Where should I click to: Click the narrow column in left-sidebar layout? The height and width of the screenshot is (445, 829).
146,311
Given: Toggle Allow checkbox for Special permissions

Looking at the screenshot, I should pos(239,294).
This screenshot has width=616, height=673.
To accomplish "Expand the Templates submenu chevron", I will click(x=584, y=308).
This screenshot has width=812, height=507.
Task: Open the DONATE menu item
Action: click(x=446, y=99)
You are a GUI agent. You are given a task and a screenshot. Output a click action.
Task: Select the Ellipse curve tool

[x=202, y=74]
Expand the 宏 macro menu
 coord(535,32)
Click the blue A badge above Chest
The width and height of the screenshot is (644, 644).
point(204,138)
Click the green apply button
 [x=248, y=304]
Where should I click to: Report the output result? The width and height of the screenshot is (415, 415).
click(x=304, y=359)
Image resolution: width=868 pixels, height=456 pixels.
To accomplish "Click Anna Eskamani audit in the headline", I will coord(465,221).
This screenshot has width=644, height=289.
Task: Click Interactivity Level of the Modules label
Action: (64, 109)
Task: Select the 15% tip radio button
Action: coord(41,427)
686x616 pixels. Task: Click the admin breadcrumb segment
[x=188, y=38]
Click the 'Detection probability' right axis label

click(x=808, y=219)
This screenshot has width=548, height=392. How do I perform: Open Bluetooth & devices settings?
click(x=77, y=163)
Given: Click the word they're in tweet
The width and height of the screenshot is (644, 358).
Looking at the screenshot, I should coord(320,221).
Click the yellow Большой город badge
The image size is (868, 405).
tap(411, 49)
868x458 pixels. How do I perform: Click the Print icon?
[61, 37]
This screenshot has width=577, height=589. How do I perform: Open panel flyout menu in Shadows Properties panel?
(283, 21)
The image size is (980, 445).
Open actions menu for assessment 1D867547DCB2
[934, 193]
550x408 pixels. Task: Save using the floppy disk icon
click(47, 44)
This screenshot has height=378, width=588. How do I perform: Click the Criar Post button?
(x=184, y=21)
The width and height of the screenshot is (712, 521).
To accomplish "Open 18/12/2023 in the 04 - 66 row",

+++++

| WHAT IS EXPECTED |
Repeat the listing in full, keeping every line exactly as it is.

| ANSWER FOR THE TASK |
Where should I click to: Click the narrow column in left-sidebar layout? The height and width of the screenshot is (445, 829).
146,311
Given: Toggle Allow checkbox for Special permissions

Looking at the screenshot, I should pos(239,294).
This screenshot has width=616, height=673.
To accomplish "Expand the Templates submenu chevron", I will click(x=584, y=308).
This screenshot has width=812, height=507.
Task: Open the DONATE menu item
Action: click(x=446, y=99)
You are a GUI agent. You are given a task and a screenshot. Output a click action.
Task: Select the Ellipse curve tool

[x=202, y=74]
Expand the 宏 macro menu
 coord(535,32)
Click the blue A badge above Chest
The width and height of the screenshot is (644, 644).
point(204,138)
Click the green apply button
 [x=248, y=304]
Where should I click to: Report the output result? The width and height of the screenshot is (415, 415).
click(x=304, y=359)
Image resolution: width=868 pixels, height=456 pixels.
To accomplish "Click Anna Eskamani audit in the headline", I will coord(465,221).
This screenshot has width=644, height=289.
Task: Click Interactivity Level of the Modules label
Action: (64, 109)
Task: Select the 15% tip radio button
Action: coord(41,427)
686x616 pixels. Task: Click the admin breadcrumb segment
[x=188, y=38]
Click the 'Detection probability' right axis label

click(x=808, y=219)
This screenshot has width=548, height=392. How do I perform: Open Bluetooth & devices settings?
click(x=77, y=163)
Given: Click the word they're in tweet
The width and height of the screenshot is (644, 358).
Looking at the screenshot, I should coord(320,221).
Click the yellow Большой город badge
The image size is (868, 405).
tap(411, 49)
868x458 pixels. How do I perform: Click the Print icon?
[61, 37]
This screenshot has width=577, height=589. How do I perform: Open panel flyout menu in Shadows Properties panel?
(283, 21)
The image size is (980, 445).
Open actions menu for assessment 1D867547DCB2
[934, 193]
550x408 pixels. Task: Save using the floppy disk icon
click(47, 44)
This screenshot has height=378, width=588. How do I perform: Click the Criar Post button?
(x=184, y=21)
The width and height of the screenshot is (712, 521).
To accomplish "Open 18/12/2023 in the 04 - 66 row",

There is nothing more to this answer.